In Wisconsin, the numbers are worse.

Upwards of 60 percent of child care center directors in the state who responded to the survey said they would have to raise tuition. Thirty-four percent said they would have to cut wages or end salary increases for early childhood educators.

Ruth Schmidt, executive director of the Wisconsin Early Childhood Association, said funding for child care needs to come from somewhere. With federal funding ending, some centers may be forced to increase rates, or cut wages — but that has its own drawbacks, she said.

This industry is the workforce behind Wisconsin’s workforce,” Schmidt said. “Without a child care workforce, working parents with young children have a really hard time securing care, having their children in high quality, affordable, accessible options and (that) impacts the overall workforce of Wisconsin in really deep ways.”

Child care in Wisconsin is already expensive, ranking 20th among states and the District of Columbia for most expensive infant care. The average annual cost of child care was nearly $12,600 in October 2020, according to the Economic Policy Institute.

And child care workers already make less than a living wage. As of May 2021, the most recent data available from the U.S. Bureau of Labor Statistics, child care workers in the United States made $13.31 per hour, or a mean annual wage of $27,680.

Low wages have led to worker shortages, forcing centers to operate well-below capacity according to the association’s survey. In Wisconsin, half of centers are serving fewer children than they’d like to because of staffing issues. At the same time, 51.5 percent of centers are reporting longer wait lists than ever before.
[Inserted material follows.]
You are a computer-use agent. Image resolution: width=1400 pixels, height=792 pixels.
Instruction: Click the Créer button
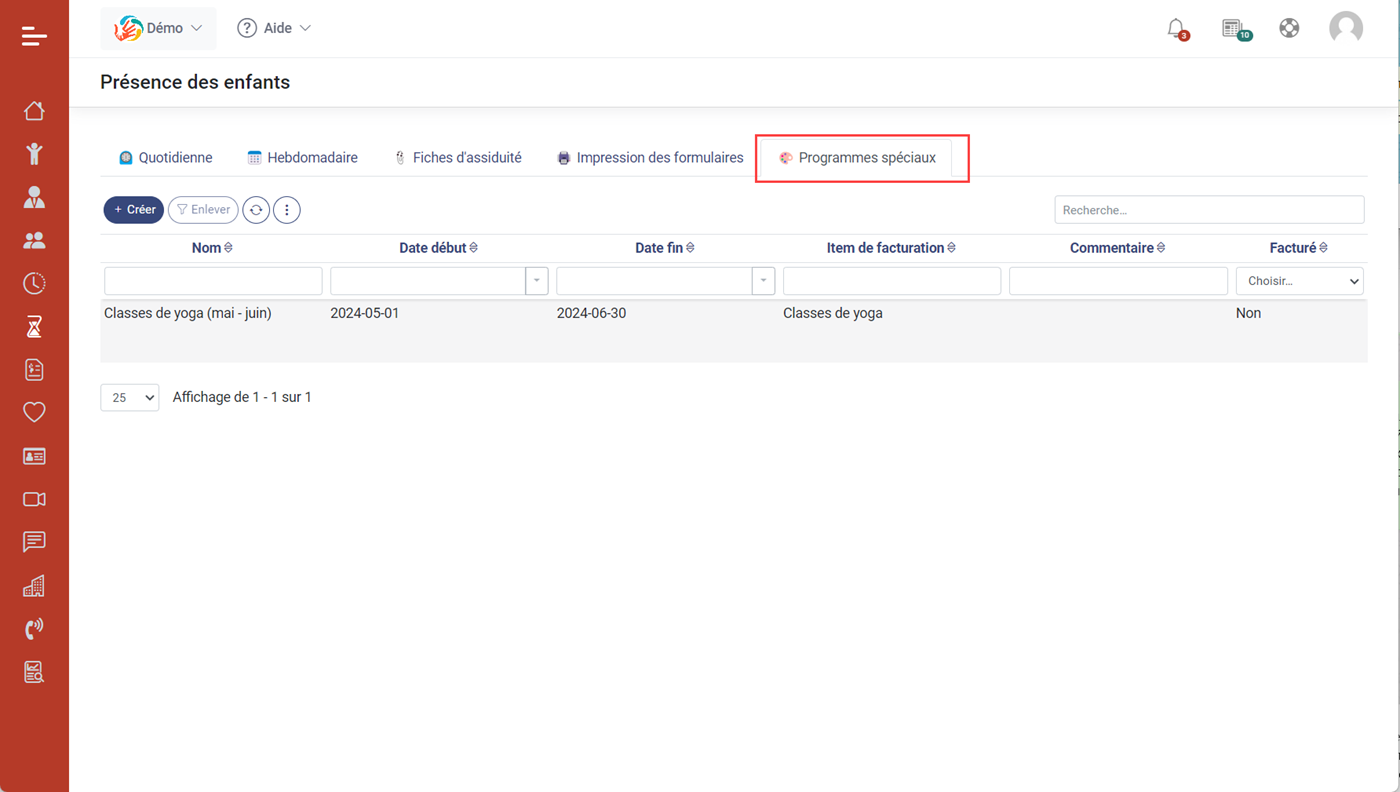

“We have heard story after story from child care programs who have said that they have much larger waitlist than historically,” Schmidt said. “And I think it’s simply a function of how many classrooms are closed in Wisconsin due to the staffing shortage.”

In all, more than 200,000 child care providers received COVID-19 relief funds — impacting as many as 9.5 million children. Stabilization grants have to be spent by September 2023, and additional American Rescue Plan child care funds can be spent through 2024.

Now, advocates are calling on Congress to revisit failed attempts to invest long term in child care and early learning.

“This is one of the areas that sees a ton of support across the lines that sometimes divide us: geographic, political, demographic, like everybody can come together around the importance of child care and early learning.” Hogan said. “It just takes choosing to prioritize the investments at the end of this year, into next year, to really continue to make progress towards a child care system that works for families, for educators and … the economy at large.”

At the state level, a group of child care advocates, including the Wisconsin Early Childhood Association, are preparing to ask Gov. Tony Evers to invest in child care funding in his next budget.

Schmidt said the budget request, if funded, would create ongoing state funding for Child Care Counts, the Wisconsin Department of Children and Families division that doled out and managed Wisconsin’s COVID-19 child care stabilization grants.

“We’re going to be calling on the governor to do a $300 million investment and Child Care Counts to avoid this enormous fiscal cliff it’s going to happen when these federal COVID relief dollars end, which for Wisconsin is January of 2024,” Schmidt said.

After receiving bipartisan support and approval from the legislature’s powerful budget committee, Schmidt is hopeful that some stream of revenue for child care will make it into the next budget.